BRIEF: Reproduce the lines from the line with "Where should I click to: Click the Soccer" up to and including the line with "pyautogui.click(x=125, y=368)", keeping the requests unchanged. Scale every coordinate in the answers by 1.75 and round each result to a whole number, with halves rounding up.

begin EXERCISE MATERIAL

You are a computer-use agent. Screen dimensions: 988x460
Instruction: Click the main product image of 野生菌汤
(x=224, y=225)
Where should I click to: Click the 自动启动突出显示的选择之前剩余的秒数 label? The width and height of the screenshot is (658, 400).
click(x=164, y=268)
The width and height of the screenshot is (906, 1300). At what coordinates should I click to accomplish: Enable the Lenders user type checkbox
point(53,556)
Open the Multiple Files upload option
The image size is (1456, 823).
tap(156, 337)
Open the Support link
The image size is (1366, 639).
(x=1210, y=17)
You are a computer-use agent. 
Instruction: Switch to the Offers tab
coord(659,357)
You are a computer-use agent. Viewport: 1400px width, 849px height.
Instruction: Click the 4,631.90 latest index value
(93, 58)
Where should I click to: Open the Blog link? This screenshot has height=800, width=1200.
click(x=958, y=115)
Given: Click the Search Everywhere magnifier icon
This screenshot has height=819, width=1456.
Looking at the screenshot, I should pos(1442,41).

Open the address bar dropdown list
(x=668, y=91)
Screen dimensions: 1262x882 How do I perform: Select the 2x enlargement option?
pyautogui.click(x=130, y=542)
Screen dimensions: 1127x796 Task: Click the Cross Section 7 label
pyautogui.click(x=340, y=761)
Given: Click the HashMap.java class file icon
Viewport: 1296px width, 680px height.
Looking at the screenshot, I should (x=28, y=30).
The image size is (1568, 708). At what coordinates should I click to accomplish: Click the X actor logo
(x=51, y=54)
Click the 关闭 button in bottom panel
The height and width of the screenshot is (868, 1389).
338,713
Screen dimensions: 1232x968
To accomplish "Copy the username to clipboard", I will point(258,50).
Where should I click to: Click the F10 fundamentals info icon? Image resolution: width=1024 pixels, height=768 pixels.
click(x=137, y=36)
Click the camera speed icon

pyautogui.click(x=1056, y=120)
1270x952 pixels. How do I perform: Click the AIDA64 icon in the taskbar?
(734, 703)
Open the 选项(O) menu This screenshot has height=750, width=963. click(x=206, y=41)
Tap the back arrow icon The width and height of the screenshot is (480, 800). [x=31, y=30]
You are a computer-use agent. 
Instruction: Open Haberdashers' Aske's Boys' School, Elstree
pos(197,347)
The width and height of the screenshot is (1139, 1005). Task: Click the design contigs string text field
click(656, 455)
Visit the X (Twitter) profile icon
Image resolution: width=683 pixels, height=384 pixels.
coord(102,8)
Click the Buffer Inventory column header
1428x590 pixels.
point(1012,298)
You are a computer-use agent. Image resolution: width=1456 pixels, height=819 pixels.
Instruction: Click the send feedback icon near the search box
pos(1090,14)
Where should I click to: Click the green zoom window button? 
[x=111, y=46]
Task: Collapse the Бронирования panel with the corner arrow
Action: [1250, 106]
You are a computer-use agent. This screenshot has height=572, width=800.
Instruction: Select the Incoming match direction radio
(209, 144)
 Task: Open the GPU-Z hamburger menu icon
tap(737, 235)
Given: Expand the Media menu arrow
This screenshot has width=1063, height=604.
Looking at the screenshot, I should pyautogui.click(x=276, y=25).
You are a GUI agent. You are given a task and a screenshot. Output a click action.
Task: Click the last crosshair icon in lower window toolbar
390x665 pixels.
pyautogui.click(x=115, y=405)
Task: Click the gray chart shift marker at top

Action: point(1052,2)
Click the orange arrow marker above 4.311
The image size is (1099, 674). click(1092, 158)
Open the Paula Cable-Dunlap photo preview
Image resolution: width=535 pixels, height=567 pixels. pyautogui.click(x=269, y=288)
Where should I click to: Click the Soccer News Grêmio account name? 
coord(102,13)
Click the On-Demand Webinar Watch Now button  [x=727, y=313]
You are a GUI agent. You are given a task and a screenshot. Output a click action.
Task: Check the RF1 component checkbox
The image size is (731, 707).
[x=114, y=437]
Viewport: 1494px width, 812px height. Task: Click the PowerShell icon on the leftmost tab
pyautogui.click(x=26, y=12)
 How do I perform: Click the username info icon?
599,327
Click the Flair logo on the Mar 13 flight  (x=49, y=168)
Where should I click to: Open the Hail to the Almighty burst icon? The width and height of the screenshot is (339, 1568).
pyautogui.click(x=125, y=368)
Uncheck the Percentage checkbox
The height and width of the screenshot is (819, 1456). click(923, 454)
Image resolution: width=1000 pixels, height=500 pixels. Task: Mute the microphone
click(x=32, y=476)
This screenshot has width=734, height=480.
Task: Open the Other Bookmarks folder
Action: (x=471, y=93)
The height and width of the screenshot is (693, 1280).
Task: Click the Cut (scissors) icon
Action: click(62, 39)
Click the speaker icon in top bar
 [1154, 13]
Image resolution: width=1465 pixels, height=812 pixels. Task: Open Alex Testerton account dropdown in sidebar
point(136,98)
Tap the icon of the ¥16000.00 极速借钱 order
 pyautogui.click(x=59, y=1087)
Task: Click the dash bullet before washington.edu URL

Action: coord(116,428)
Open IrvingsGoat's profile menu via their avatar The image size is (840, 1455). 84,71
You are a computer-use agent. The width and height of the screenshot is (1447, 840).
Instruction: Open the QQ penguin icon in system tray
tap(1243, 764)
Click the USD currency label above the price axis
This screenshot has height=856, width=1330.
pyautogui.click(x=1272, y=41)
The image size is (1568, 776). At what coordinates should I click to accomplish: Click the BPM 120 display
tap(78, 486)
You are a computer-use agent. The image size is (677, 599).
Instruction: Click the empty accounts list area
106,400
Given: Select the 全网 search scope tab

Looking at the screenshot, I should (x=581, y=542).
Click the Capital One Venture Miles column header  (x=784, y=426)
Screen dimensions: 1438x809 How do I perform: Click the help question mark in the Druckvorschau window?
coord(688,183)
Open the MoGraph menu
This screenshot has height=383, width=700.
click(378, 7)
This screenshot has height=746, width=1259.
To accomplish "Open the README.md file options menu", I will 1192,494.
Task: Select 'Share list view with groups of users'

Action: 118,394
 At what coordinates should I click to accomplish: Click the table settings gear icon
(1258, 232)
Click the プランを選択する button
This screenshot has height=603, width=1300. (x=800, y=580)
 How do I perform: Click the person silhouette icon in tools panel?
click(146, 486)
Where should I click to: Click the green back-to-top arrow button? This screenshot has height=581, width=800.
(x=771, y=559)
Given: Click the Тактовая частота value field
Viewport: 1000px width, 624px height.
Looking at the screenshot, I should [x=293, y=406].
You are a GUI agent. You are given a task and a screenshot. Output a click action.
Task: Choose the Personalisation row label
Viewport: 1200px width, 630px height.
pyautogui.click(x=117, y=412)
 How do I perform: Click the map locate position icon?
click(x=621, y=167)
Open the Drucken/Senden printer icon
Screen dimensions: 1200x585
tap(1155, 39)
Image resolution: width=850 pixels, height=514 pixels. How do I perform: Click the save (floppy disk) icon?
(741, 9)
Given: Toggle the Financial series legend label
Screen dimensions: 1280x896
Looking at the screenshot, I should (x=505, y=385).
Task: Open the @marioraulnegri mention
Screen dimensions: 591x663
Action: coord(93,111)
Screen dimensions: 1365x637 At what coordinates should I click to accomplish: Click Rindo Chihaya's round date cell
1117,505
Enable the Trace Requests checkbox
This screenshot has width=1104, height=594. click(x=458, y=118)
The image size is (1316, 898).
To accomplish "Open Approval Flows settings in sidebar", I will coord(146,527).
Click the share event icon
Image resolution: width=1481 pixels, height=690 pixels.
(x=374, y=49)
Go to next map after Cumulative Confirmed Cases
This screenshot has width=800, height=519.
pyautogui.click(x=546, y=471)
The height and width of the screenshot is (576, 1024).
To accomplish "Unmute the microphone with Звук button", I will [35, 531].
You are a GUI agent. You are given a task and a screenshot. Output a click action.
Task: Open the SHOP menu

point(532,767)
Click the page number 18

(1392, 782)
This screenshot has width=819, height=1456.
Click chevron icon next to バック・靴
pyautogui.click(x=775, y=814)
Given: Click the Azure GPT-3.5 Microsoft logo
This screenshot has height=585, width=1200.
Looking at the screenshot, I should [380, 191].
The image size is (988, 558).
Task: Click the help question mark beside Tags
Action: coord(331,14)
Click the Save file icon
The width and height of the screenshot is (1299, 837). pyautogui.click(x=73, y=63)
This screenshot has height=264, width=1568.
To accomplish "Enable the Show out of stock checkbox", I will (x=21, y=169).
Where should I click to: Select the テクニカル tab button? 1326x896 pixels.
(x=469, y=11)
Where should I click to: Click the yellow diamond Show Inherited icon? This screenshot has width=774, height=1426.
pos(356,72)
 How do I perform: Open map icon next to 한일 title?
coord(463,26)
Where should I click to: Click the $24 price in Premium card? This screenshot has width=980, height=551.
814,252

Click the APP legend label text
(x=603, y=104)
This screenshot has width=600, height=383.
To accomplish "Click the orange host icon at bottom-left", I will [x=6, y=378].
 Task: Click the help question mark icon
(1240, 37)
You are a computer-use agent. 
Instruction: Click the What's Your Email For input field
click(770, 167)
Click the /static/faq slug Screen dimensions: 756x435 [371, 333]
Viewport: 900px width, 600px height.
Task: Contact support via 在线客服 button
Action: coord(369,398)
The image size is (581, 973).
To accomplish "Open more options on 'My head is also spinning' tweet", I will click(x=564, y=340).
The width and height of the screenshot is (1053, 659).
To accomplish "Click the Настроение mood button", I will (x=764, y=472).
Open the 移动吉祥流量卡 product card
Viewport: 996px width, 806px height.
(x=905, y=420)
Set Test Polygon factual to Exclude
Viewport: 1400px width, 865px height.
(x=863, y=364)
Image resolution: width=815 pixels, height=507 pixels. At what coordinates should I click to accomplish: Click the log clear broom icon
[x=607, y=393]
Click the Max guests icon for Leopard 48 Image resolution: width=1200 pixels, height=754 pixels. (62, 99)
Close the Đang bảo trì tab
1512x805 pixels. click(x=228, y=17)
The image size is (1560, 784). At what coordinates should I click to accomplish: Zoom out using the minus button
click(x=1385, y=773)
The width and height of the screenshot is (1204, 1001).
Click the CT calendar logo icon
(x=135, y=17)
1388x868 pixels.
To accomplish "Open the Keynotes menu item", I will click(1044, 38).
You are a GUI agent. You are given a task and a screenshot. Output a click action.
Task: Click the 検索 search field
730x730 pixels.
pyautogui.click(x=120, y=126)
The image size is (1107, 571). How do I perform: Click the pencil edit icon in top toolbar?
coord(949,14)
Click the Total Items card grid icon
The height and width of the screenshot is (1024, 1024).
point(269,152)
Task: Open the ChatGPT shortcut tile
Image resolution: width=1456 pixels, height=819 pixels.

end EXERCISE MATERIAL

TASK ANSWER:
Where should I click to: Click the Soccer News Grêmio account name? 
coord(179,23)
Click the On-Demand Webinar Watch Now button  [x=1272, y=548]
You are a GUI agent. You are given a task and a screenshot. Output a click action.
Task: Check the RF1 component checkbox
The image size is (731, 707).
[x=200, y=765]
Viewport: 1494px width, 812px height. Task: Click the PowerShell icon on the leftmost tab
pyautogui.click(x=46, y=21)
 How do I perform: Click the username info icon?
1048,572
Click the Flair logo on the Mar 13 flight  (x=86, y=294)
Where should I click to: Open the Hail to the Almighty burst icon? The width and height of the screenshot is (339, 1568).
pyautogui.click(x=219, y=644)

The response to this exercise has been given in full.